• **PROBLEM TO SOLVE**: Give back each line of the material that contains the word "axis".

• **SUPPLIED MATERIAL**:
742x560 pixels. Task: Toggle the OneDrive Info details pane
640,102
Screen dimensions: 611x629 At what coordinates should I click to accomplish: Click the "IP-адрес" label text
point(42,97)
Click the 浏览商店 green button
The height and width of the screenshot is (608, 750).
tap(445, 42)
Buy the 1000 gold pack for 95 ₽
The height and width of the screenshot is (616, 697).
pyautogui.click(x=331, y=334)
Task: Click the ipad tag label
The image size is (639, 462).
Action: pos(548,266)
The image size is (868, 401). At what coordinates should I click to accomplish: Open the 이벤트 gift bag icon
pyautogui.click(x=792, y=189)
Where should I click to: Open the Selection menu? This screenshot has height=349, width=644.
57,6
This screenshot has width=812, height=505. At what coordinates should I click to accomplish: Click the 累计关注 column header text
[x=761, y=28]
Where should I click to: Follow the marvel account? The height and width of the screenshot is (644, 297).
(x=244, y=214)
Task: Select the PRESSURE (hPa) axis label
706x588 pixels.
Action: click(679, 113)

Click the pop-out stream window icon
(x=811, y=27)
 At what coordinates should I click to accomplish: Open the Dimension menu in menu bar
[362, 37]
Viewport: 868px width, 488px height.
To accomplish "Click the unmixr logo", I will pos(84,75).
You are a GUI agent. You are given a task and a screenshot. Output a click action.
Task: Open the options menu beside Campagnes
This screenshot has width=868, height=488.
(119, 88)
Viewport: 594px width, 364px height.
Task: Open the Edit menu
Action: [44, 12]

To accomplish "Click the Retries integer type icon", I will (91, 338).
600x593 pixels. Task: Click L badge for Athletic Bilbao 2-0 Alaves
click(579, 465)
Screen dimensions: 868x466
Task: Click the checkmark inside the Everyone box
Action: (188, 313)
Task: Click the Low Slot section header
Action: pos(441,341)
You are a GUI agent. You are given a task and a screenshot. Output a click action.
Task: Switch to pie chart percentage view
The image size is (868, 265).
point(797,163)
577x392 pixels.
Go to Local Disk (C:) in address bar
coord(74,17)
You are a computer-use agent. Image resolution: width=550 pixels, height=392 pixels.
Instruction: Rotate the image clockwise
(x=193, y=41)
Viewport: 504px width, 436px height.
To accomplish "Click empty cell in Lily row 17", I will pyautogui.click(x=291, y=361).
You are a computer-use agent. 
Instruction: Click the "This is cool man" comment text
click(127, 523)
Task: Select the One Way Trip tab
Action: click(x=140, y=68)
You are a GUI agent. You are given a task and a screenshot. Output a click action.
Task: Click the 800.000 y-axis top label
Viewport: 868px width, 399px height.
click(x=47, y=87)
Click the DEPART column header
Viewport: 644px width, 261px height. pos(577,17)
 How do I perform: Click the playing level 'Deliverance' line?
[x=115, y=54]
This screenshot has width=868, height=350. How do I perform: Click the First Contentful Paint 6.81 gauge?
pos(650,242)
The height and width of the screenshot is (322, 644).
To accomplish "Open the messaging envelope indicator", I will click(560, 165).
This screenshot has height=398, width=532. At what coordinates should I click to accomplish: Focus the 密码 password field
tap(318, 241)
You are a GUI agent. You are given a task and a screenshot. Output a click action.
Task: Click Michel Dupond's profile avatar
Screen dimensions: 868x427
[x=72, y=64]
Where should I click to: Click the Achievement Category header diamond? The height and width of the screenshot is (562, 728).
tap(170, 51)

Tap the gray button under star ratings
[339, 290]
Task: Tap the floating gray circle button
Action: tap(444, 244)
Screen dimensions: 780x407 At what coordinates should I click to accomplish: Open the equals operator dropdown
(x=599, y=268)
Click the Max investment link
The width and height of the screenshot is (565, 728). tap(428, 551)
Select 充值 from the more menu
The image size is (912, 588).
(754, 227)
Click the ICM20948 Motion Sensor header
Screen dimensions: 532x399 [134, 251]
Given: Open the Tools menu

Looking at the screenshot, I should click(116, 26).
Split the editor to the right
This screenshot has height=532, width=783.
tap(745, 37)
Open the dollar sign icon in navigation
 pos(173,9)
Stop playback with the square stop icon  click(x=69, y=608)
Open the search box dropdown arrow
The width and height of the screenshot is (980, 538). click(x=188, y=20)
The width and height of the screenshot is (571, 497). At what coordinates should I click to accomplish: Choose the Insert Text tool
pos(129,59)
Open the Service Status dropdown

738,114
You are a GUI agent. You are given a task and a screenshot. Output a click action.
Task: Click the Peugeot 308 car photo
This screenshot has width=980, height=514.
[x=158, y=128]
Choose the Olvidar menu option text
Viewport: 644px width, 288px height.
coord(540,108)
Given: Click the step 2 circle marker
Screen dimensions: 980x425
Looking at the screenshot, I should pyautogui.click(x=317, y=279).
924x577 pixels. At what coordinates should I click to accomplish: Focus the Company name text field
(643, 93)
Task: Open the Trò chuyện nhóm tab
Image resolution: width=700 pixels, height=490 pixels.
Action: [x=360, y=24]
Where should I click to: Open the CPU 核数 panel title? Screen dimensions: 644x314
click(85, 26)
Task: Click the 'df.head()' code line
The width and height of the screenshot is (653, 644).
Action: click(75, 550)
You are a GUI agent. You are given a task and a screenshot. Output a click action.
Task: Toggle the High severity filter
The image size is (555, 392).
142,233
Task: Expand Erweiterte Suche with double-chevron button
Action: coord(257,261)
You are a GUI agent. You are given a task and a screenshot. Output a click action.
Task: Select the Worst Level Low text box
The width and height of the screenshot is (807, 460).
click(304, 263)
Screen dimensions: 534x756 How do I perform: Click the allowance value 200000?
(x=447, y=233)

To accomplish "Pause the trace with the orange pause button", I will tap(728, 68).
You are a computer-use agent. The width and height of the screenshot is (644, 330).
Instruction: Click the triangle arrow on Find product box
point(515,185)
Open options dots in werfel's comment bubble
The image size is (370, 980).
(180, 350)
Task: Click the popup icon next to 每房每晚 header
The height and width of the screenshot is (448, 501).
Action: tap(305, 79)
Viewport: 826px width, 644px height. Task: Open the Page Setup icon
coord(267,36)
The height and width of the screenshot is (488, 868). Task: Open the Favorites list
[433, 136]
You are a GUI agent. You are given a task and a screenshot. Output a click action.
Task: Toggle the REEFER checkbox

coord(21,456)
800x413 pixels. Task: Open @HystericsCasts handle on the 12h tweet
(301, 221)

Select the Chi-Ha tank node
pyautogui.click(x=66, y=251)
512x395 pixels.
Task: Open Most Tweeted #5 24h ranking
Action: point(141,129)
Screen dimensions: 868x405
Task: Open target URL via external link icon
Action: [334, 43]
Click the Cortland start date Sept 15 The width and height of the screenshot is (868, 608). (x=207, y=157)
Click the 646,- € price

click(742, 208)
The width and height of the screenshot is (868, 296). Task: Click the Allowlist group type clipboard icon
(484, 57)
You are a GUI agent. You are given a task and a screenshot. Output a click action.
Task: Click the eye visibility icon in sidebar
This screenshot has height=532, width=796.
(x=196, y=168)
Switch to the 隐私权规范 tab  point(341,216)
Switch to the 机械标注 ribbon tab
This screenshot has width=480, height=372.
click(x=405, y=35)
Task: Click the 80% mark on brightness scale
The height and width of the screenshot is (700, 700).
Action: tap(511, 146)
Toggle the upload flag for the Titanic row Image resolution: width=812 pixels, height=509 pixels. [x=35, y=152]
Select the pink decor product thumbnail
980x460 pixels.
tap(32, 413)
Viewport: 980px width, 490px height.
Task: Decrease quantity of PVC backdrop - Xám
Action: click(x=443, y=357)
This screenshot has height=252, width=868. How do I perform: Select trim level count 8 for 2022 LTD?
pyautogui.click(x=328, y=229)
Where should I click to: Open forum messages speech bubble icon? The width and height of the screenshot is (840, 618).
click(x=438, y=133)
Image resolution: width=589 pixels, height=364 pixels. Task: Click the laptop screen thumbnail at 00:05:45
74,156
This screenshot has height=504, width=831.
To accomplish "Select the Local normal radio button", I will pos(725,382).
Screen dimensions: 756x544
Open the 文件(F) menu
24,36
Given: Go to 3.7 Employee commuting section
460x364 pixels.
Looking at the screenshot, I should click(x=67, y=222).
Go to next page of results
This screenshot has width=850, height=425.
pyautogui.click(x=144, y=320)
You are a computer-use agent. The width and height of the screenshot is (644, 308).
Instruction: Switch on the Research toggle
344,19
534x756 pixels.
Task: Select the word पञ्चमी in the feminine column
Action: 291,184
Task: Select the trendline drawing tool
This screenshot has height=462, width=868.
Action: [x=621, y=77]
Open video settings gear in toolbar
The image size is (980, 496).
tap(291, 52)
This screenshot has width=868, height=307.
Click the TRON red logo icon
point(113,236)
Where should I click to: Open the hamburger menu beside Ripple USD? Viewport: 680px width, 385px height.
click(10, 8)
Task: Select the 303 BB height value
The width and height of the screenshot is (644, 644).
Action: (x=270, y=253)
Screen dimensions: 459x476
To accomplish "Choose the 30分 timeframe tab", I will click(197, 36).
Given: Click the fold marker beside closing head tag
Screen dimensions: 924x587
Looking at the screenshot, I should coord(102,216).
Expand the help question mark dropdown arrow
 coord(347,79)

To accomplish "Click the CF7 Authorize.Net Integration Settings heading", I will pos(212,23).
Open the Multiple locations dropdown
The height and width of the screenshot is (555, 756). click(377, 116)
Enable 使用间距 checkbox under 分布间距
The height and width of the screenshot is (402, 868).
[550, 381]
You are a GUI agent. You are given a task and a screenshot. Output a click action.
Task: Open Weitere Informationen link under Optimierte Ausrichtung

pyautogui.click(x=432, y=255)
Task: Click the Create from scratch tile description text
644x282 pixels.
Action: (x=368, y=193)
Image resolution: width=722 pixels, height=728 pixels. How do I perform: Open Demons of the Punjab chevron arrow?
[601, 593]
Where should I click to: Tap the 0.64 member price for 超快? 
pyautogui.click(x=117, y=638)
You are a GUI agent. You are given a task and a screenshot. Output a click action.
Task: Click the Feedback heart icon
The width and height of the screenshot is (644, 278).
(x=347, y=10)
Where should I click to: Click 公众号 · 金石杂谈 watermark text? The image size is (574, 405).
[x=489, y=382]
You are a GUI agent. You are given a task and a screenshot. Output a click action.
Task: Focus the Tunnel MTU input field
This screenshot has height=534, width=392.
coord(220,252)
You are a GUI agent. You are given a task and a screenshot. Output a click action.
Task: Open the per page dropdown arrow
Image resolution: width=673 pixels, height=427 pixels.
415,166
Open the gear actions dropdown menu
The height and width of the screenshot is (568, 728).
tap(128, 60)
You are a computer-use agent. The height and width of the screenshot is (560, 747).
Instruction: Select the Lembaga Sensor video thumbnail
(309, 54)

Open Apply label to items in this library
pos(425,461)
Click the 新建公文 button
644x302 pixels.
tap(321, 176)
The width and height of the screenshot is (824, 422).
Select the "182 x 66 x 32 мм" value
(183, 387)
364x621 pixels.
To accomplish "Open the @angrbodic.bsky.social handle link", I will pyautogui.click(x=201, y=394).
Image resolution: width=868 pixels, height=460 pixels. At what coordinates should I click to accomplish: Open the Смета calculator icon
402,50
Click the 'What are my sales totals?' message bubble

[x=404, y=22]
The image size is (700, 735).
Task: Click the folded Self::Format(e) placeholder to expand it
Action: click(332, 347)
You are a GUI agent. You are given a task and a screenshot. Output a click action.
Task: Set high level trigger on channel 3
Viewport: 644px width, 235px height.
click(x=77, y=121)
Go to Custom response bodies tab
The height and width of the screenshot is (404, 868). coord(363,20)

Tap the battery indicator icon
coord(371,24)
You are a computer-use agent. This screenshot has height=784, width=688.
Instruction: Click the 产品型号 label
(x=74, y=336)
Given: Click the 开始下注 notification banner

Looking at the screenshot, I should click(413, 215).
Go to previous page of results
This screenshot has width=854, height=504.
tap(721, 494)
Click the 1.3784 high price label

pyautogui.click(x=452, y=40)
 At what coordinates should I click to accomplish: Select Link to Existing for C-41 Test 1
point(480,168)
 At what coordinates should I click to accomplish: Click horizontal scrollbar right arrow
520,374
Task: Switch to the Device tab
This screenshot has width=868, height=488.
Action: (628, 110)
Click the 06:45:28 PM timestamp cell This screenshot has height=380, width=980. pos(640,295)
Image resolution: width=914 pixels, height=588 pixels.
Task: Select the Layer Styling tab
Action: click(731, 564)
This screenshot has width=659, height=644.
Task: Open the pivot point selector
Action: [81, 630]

• **RESPONSE**:
Task: Select the PRESSURE (hPa) axis label
Task: Click the 800.000 y-axis top label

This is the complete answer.